==== Study text ====

After I got married, I made my last name my middle name. It turned out to be a headache.

After I got married, I made my last name my middle name. It turned out to be a headache.
  • My last name is Davis and my husband's is Smith, so I figured I'd go by both.

  • Without a hyphen, I never knew if I was going to show up as just Davis or Smith for reservations.

  • Looking back, I'd probably hyphenate our names or just take my husband's.

When my husband proposed, it wasn't a surprise. By the time I started wearing an engagement ring, we had already decided on what kind of wedding we wanted and where we would live.

However, nearly up until my wedding day, I couldn't decide whether I would change my last name. My husband was open that he wanted me to take his name of "Smith," but assumed that I would keep my maiden name after we said our vows. I wasn't so sure.

I didn't want to drop my maiden name

When we got married, I was 27. I had graduated from law school and started my career. I started building a reputation and spent hours networking with other attorneys. I was known by my maiden name professionally and didn't want to create any confusion that could derail my career track over a case of mistaken identity. Additionally, I had only had one name my entire life. My name was the thing in life I used the most, and it seemed odd to change it just because I was getting married.

And yet, I very much wanted a family. I had heard from friends who had not changed their names to match their children's that it caused a lot of confusion. Teachers sometimes appeared unsure if they were their children's mother and it caused headaches when traveling.

Even before becoming pregnant, I knew I wanted to share a common name with my children to make it clear to everyone that we belonged together and were a family. I ran the idea of giving our children my last name to my husband, but he also wanted his children to share his last name. I briefly asked my husband if he would ever consider changing his last name. He immediately said no and so the decision was left solely in my hands.

==== Provided material ====

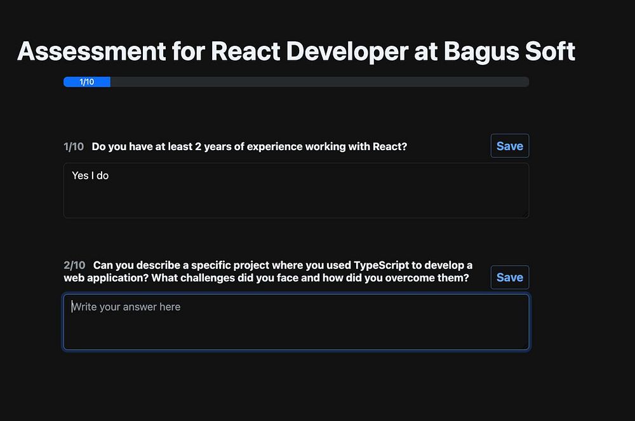Focus the 'Write your answer here' field

(296, 322)
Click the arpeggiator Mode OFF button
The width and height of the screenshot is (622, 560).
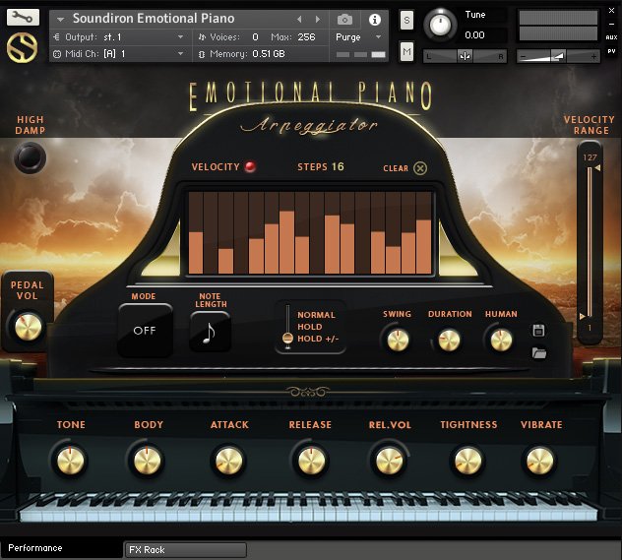coord(145,331)
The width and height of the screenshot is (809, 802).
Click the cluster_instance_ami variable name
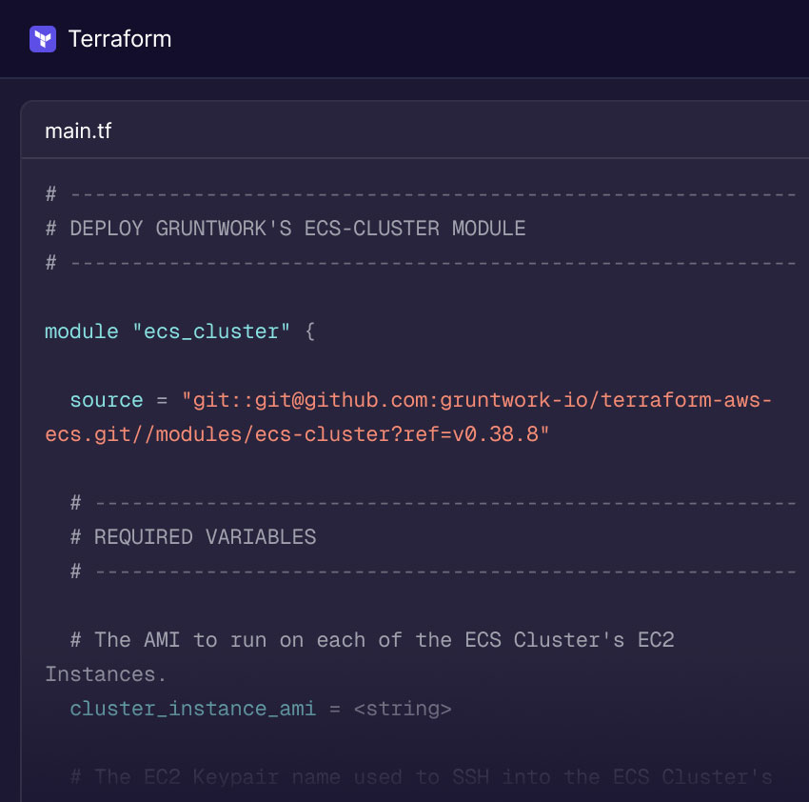pyautogui.click(x=193, y=709)
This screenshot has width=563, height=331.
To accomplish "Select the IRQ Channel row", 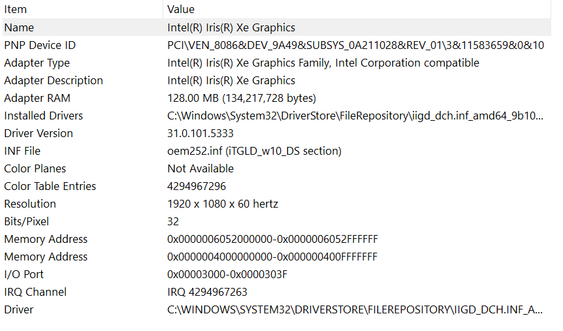I will (276, 291).
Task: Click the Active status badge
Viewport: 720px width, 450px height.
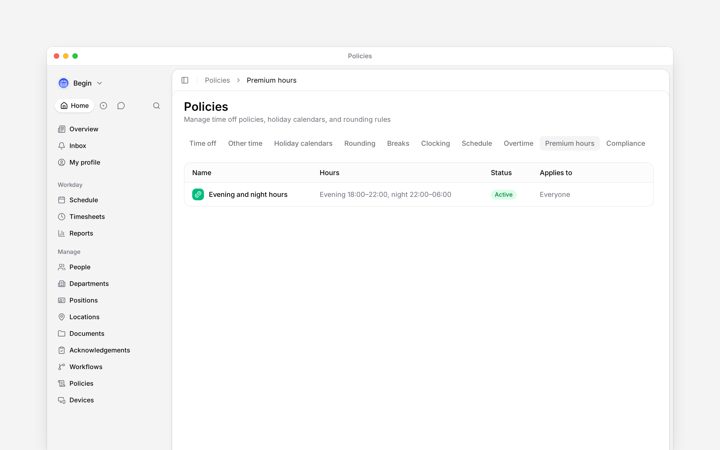Action: coord(503,194)
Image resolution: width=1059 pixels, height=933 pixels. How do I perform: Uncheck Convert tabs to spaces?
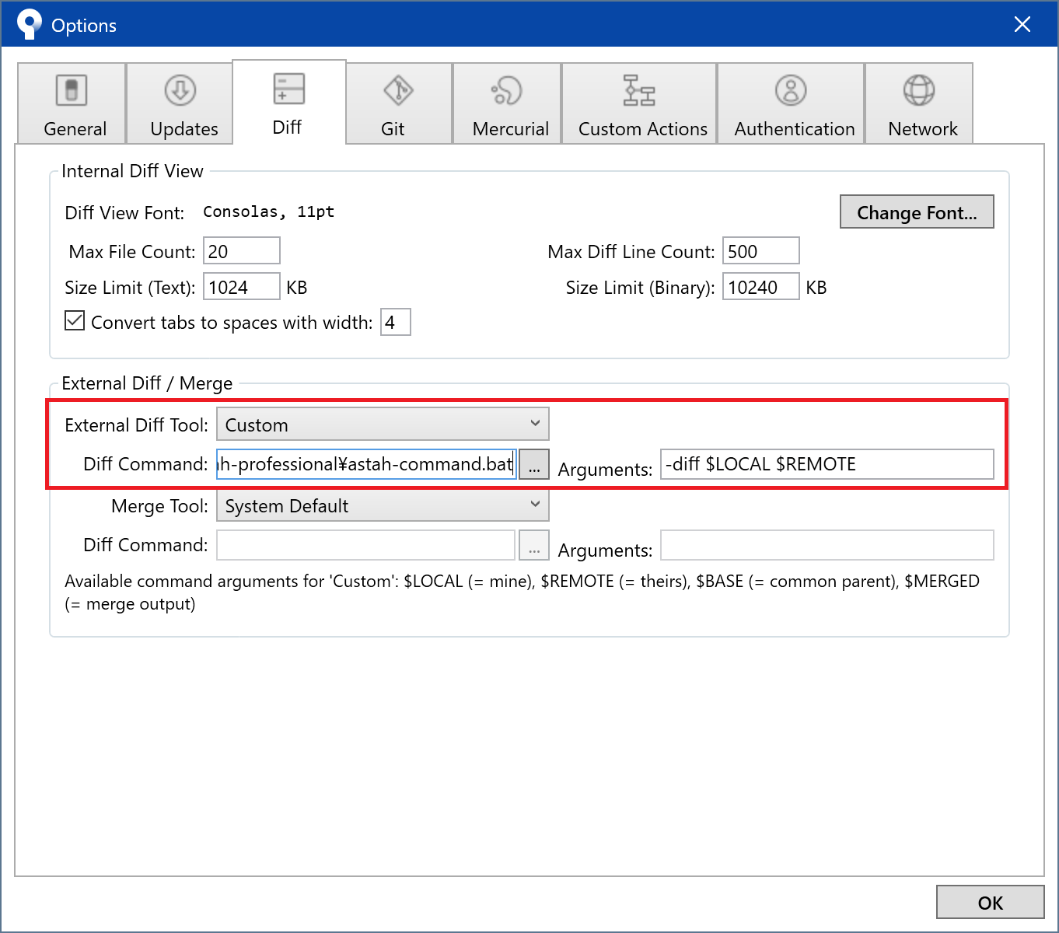(x=74, y=320)
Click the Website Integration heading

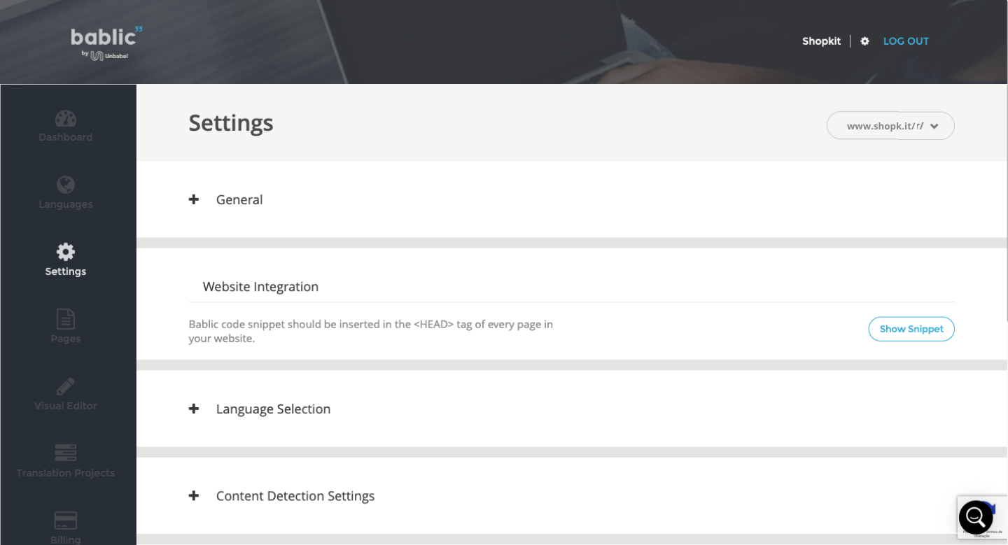[x=260, y=287]
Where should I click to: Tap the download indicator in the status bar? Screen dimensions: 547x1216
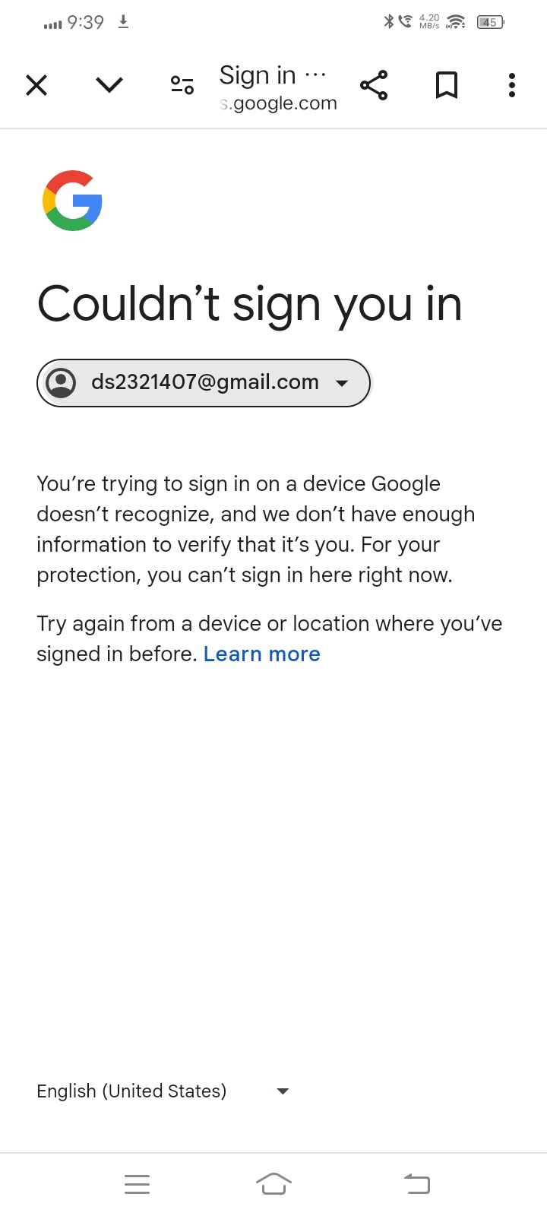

====

Exercise brief: Please resume the essay about turning a maiden name into a middle name after marriage, starting right after its final sentence.

Answer to the exercise:
I added his last name to my name without dropping mine

As my wedding date grew closer, I became more comfortable with the idea of a name change. After all, my maiden name, "Davis," was not a long-standing family identifier. While my husband's family had long borne the last name "Smith," harkening back to a long-lost profession in Northern Europe, my family had a history of changing their last name.

My father, a first-generation American and the youngest of three was the first in his family to be given the last name Davis at birth. Before changing our family name to Davis, my Grandfather had changed his last name from Davidovitz to Davidovich, each time further obscuring his roots a little further. Many immigrants arriving in the US at that time adopted anglicized names, but for my Jewish family, it may have seemed essential at a time when the Nazis were rising to power. Plus, my father's older sister thought Davidovich was too hard for her teachers to spell and for her friends to pronounce.

This family history made it easier to become comfortable with the idea of shedding my last name and adopting a new one. Still, Davis was the only last name I had ever had. Although, in many ways, it was a newly created family name, it was still mine, and I didn't want to let it go completely.

I considered hyphenating my last name, which seemed cumbersome, and still wouldn't be the same last name as my husband and children. Eventually, I decided to use my maiden name as my middle name, a middle ground that would allow me to keep my old name and use a new one. We decided that we would give any sons we had the middle name of Davis, too, and our daughters' middle names would be the maiden names of our mothers. We would create a new family tradition.

After our wedding, I went to the Social Security office to make my new name, Jamie Davis Smith, official.

People don't know what to call me

However, things didn't work out as planned. I started giving my name as Jamie Davis Smith everywhere. It caused mass confusion and continues to do so until this day.

Whenever I make a reservation, I never know if I will be listed under Davis or Smith. Concerningly, I have medical records filed under the wrong last name and confused with someone else. Airlines have listed my last name incorrectly, causing problems when I go to check in with a ticket that doesn't match the way my name appears on my passport. I get called "Mrs. Davis" frequently, and many people insert a hyphen between Davis and Smith, both of which frustrate me to no end.

Now, whenever I meet a woman getting married, I share that trying to have it both ways simply has not worked for me. If I could turn back time, I would choose another path. Perhaps I would hyphenate my last name after all, or choose to keep my maiden name or adopt my husband's. The one certain thing is that trying to find a middle ground, using a middle name as a last name, has not worked well for me. Still, I'm not ready to abandon being a Davis completely, and likely never will be, so I continue to try.